#### KUTIPAN TEKS ####
Ahmad menyatakan masyarakat bisa menyimpan dana darurat di beberapa instrumen, seperti tabungan biasa di bank, deposito, dan emas. Yang penting, kata dia, instrumen itu harus likuid dan risikonya rendah.
Likuid artinya harta atau aset yang mudah dicairkan. Jadi, sewaktu-waktu dibutuhkan langsung bisa ditarik oleh masyarakat.
Kemudian, dana darurat harus ditempatkan di instrumen yang berisiko rendah agar masyarakat tidak rugi. Berbeda jika menempatkan dana di instrumen yang berisiko tinggi, nilainya berpotensi turun signifikan jika harga instrumen itu sedang bergejolak.
"Ini setidaknya dilakukan sampai Desember 2020 atau Januari 2021, nanti baru kelihatan situasi semakin buruk atau membaik," kata Ahmad.
Selain untuk dana darurat, masyarakat juga bisa menggunakan uang lebih yang menganggur di rekening untuk membayar utang. Misalnya, cicilan kredit, kartu kredit, atau utang ke beberapa teman dan keluarga.
Perencana Keuangan Andi Nugroho mengatakan skenario terburuk di masa pandemi adalah masyarakat tak punya pekerjaan lagi, sehingga tak memiliki penghasilan. Namun, kewajiban membayar cicilan utang tak serta merta berhenti ketika masyarakat itu terkena PHK.
"Untuk itu, dananya bisa digunakan untuk membayar cicilan, bayar tagihan. Bisa diprioritaskan ke arah situ. Ini agar barang-barang yang dicicil tidak disita," kata Andi.
Cicilan utang yang umumnya dimiliki masyarakat, antara lain pembelian rumah, mobil, motor, dan ponsel. Jangan sampai krisis pandemi membuat masyarakat abai untuk membayar utang, sehingga kehilangan aset-asetnya karena disita.
Jika dana darurat sudah dirasa aman atau mencapai angka ideal, ada baiknya masyarakat menginvestasikan sebagian dananya yang menganggur. Dengan catatan, uang itu memang tak diperlukan dalam jangka panjang, 2 tahun sampai 3 tahun.
"Kalau dana darurat sudah berlebih, uang bisa diinvestasikan. Tapi harus yakin bahwa dana itu bisa diparkir dalam jangka waktu panjang," tutur Andi.
####
= PETUNJUK SOAL =
Jawab pertanyaan berikut berdasarkan teks tentang dana darurat di atas.
1. Apa arti likuid menurut teks?
2. Menurut Andi Nugroho, apa skenario terburuk di masa pandemi?
3. Berapa lama uang yang akan diinvestasikan tidak boleh diperlukan?
#### KUMPULAN DATA ####
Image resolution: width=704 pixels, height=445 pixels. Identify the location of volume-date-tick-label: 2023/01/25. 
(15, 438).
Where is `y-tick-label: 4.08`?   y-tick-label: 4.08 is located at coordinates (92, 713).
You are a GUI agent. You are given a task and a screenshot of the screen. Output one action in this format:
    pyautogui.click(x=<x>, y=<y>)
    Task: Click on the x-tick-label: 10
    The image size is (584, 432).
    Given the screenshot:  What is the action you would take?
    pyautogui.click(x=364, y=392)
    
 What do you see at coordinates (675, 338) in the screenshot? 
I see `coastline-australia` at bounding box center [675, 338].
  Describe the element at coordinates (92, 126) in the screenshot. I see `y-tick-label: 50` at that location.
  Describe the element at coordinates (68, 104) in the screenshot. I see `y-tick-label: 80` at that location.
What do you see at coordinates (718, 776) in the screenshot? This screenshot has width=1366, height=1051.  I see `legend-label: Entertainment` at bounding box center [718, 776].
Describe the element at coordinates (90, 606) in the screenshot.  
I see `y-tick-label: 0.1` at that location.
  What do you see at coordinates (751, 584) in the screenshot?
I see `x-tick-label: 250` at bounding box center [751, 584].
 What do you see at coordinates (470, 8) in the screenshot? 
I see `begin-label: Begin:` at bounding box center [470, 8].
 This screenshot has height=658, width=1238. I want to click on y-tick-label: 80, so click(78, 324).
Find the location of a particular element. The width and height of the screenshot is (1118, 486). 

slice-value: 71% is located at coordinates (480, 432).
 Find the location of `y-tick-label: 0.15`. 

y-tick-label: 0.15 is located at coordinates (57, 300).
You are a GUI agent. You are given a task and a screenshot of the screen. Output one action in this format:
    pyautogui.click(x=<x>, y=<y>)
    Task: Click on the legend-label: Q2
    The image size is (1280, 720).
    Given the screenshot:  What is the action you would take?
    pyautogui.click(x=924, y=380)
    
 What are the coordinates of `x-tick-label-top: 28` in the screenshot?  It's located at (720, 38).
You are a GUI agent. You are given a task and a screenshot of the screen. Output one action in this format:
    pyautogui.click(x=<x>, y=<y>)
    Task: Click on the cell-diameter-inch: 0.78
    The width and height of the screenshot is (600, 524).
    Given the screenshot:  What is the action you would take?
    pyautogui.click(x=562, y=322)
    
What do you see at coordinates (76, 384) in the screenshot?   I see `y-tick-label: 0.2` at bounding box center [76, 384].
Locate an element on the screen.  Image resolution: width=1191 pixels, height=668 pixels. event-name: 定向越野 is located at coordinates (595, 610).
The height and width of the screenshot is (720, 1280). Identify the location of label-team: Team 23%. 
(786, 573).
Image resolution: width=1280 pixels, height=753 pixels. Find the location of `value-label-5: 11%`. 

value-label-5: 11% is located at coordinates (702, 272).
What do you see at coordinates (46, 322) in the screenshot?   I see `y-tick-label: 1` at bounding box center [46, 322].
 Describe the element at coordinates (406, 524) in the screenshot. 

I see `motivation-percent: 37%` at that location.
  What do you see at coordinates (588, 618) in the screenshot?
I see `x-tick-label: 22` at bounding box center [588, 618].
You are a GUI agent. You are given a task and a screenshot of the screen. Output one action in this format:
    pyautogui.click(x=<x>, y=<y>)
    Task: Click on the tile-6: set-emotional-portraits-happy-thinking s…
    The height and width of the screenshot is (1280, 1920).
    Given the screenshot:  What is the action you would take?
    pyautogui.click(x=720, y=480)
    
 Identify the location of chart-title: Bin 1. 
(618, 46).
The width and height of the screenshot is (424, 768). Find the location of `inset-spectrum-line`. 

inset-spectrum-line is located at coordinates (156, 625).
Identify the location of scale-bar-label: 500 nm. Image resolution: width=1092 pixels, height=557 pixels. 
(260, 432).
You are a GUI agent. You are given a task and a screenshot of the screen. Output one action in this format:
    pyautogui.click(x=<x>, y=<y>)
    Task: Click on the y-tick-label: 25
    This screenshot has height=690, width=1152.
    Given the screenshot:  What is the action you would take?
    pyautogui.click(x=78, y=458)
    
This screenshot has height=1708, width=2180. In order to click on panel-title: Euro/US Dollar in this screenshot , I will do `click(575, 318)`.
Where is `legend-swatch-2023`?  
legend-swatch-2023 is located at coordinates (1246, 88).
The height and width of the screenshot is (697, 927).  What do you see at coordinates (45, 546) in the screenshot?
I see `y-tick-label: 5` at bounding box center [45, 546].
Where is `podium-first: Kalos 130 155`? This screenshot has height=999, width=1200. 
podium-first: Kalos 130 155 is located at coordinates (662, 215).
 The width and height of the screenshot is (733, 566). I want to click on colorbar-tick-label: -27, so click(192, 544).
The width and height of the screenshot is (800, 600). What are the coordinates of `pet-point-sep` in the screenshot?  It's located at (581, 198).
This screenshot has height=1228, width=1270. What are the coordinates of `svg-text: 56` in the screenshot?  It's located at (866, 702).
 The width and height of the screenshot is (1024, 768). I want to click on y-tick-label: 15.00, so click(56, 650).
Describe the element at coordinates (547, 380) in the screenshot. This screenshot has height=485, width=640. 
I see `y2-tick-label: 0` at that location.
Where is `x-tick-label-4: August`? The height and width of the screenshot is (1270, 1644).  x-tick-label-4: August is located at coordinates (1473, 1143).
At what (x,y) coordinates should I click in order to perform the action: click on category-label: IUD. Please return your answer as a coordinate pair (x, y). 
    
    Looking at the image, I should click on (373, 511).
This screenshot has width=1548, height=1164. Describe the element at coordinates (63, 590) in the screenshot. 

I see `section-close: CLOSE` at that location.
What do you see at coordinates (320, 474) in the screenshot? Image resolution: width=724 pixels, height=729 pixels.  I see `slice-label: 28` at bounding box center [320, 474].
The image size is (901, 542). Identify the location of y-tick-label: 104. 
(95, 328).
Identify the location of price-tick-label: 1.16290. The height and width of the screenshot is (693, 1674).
####
= JAWABAN TERTULIS =
1. Likuid artinya harta atau aset yang mudah dicairkan, sehingga sewaktu-waktu dibutuhkan langsung bisa ditarik.
2. Skenario terburuknya adalah masyarakat tidak punya pekerjaan lagi sehingga tidak memiliki penghasilan.
3. Uang itu tidak boleh diperlukan dalam jangka panjang, yaitu 2 sampai 3 tahun.